CON: It appears that a mediation referral can be made after 30 days prior to a trustee sale, meaning that mandatory mediation could actually occur after a lawsuit's been filed and after a judge or a jury has ruled on the merits of a case.

 

If the mediation requires the unit owner and association to meet in person it will significantly increase the cost of collecting delinquent assessments for associations, and those costs would be passed on to all owners and increased housing costs.

 

The bill requires documents be shared that are irrelevant to the mediation and will be a barrier to referral.  It doesn't allow documents to be shared with the other party that makes them useless in mediation.  It creates a new duty of confidentiality on mediators, which is simply unworkable, and mediators will leave the program if it sticks.

  

OTHER: Department of Commerce manages the foreclosure fairness account that provides resources through the statutory direction to our partner agencies for the hotline counseling services, legal aid and funding to the Attorney General's Office.  Generally, the cost of the program is about $8 million per fiscal year.  The current fee based on default notices generates on average $1 million per year.  Commerce estimates the proposed fee would generate about $7 million per year from the bill.

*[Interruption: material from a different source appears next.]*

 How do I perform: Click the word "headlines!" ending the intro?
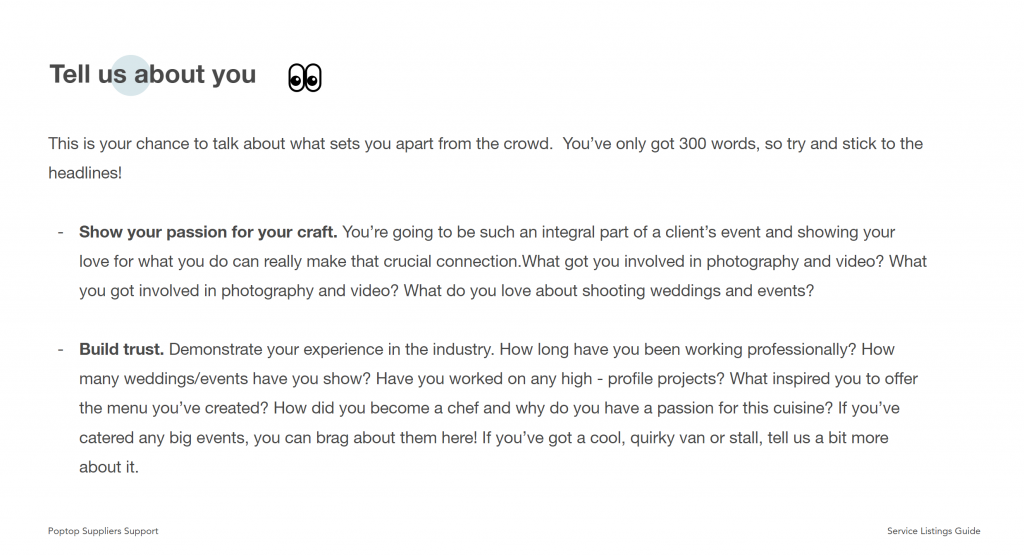tap(85, 173)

Persons Testifying (Housing): PRO: Senator Tina Orwall, Prime Sponsor; Steve Horvath, HOA United; Raelene Schifano, HOA United; Denise Rodriguez, Washington Homeownership Resource Center; Marc Cote, Parkview Services; Tareva Marshall, Northwest Justice Project; Amanda Martin, NW Consumer Law Center; Paula Sardinas, WBBA (WA Build Black Alliance); Heidi Anderson, Washington Attorney General's Office.
CON: Patrick McDonald, Pody & McDonald, PLLC.
OTHER: Jeff Bean, Mediator, The Bean Law Firm PLLC; Kyle Jung, WA State Department of Commerce.
Persons Signed In To Testify But Not Testifying (Housing): No one.
Staff Summary of Public Testimony on First Substitute (Ways & Means):

The committee recommended a different version of the bill than what was heard. PRO: There is no oversight of foreclosures in these communities and there are many factors that go into putting a person into foreclosure. This bill will add the reporting factor. We will be able to take this and help find ways to keep people in their homes. Housing counselors are really knowledgeable and they will be able to keep a lot of us housed in Washington. In 2024, the Washington Homeowner Resource Center served 12,000 homeowners in distress which is far above a typical year and we expect need to remain high. Federal funds expire July 1st and without funding from this bill the capacity will decrease leaving as many as 9000 households without this safety net.

 

OTHER: Bankers do not have a problem with the continued funding of the mediation and counseling services and we don't have a problem with the shift in the funding source. The funding mechanism in this bill is based on an outdated notion of the way mortgages are originated these days. Seventy percent of the mortgages that are originated in Washington are for federal government, for Fannie Mae and Freddie Mac. And two-thirds of them are done by out-of-state internet based companies. The majority of originations are going to be out of state. Does Commerce have the ability to get that money from out-of-state companies or is it only going to fall on those of us who are left in Washington State? Also, there is no definition of escrow company.

Persons Testifying (Ways & Means): PRO: Raelene Schifano; Denise Rodriguez, Washington Homeownership Resource Center.
OTHER: Brad Tower.
Persons Signed In To Testify But Not Testifying (Ways & Means): No one.